▶ _Exercise objective_
Scale the coordinates in the answers of the listing below by multiplying each by 2.1 and rounding to the nearest whole number, with halves rounded up. Reproduce only the lines starting at the one containing "Click the icon beside event 11 DOM Ready" and ending at the one containing "(x=54, y=1055)", keeping every request intact and leaving the numbers in the requests unchanged.

◇ ◇ ◇

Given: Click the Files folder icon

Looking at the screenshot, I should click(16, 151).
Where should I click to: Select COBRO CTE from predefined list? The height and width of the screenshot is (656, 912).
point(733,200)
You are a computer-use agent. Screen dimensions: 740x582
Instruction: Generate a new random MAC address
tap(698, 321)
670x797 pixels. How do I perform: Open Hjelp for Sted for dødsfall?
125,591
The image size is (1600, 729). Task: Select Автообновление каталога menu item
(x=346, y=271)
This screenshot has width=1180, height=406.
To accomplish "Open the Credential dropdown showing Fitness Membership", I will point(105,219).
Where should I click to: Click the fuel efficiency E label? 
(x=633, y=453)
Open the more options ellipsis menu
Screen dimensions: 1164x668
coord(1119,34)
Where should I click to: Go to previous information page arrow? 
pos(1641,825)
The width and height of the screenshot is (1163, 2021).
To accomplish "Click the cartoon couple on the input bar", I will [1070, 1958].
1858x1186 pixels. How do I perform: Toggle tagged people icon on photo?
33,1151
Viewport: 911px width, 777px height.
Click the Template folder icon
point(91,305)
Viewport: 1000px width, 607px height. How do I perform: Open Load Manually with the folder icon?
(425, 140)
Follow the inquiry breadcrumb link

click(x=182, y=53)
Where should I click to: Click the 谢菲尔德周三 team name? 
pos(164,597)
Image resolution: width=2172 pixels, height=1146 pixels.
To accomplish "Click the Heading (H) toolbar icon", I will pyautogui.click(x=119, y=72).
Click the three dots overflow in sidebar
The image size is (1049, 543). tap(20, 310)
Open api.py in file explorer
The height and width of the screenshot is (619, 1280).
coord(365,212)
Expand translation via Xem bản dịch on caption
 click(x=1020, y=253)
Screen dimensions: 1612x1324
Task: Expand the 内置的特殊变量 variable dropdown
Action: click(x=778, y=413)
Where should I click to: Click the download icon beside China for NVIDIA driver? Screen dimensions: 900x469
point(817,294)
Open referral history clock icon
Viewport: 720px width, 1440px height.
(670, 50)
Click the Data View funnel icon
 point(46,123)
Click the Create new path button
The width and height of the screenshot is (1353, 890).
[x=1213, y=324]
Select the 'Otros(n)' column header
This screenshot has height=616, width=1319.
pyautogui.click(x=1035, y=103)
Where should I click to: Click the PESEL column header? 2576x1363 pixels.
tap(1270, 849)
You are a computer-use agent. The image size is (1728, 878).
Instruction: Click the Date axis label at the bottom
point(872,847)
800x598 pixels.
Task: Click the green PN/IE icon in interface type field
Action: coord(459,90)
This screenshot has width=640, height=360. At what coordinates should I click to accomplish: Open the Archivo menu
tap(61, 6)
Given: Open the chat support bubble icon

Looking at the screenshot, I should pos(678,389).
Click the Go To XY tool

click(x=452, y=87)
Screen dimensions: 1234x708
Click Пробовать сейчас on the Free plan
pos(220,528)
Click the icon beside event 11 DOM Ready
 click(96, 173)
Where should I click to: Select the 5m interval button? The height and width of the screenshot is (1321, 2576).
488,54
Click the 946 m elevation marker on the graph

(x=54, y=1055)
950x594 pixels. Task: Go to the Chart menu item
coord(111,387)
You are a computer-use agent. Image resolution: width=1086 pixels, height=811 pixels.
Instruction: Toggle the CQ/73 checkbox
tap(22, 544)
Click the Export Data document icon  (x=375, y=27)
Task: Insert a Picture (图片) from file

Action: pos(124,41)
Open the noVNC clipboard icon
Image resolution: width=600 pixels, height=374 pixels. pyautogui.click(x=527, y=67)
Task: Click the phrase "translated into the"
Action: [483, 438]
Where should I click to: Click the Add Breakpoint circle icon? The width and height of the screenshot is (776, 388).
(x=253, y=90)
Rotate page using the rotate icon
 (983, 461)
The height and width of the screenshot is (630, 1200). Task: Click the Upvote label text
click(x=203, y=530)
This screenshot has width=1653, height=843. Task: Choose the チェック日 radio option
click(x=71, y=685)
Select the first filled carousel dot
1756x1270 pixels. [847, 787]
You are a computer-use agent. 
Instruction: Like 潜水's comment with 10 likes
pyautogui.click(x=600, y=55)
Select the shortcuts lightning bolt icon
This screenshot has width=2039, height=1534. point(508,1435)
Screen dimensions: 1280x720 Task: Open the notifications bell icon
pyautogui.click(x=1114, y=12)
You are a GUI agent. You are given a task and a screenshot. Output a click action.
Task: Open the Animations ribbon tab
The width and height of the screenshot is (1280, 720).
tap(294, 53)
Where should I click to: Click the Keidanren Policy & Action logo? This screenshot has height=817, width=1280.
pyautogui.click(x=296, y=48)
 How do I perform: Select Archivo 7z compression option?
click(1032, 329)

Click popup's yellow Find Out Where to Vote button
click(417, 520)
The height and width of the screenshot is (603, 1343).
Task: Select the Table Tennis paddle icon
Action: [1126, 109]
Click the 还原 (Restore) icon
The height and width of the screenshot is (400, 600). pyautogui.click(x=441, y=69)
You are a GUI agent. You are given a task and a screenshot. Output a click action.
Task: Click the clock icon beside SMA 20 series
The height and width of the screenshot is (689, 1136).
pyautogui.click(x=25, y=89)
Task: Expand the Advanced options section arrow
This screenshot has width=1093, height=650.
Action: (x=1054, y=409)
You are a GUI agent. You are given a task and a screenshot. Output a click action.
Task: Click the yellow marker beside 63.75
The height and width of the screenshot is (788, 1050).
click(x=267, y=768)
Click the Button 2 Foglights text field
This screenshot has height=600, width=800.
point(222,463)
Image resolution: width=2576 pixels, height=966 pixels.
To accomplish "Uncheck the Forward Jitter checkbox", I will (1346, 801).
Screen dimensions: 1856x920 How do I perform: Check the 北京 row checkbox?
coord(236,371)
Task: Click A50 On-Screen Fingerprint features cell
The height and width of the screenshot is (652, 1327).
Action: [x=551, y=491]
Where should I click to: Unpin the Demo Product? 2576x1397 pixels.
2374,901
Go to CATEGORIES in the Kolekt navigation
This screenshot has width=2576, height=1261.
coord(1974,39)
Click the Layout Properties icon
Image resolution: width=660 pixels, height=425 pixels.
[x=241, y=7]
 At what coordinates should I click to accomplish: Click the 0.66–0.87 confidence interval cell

◇ ◇ ◇

▶ _Solution to the exercise_
Click the icon beside event 11 DOM Ready
 click(202, 363)
Where should I click to: Select the 5m interval button? The height and width of the screenshot is (1321, 2576).
1025,113
Click the 946 m elevation marker on the graph

(x=113, y=2216)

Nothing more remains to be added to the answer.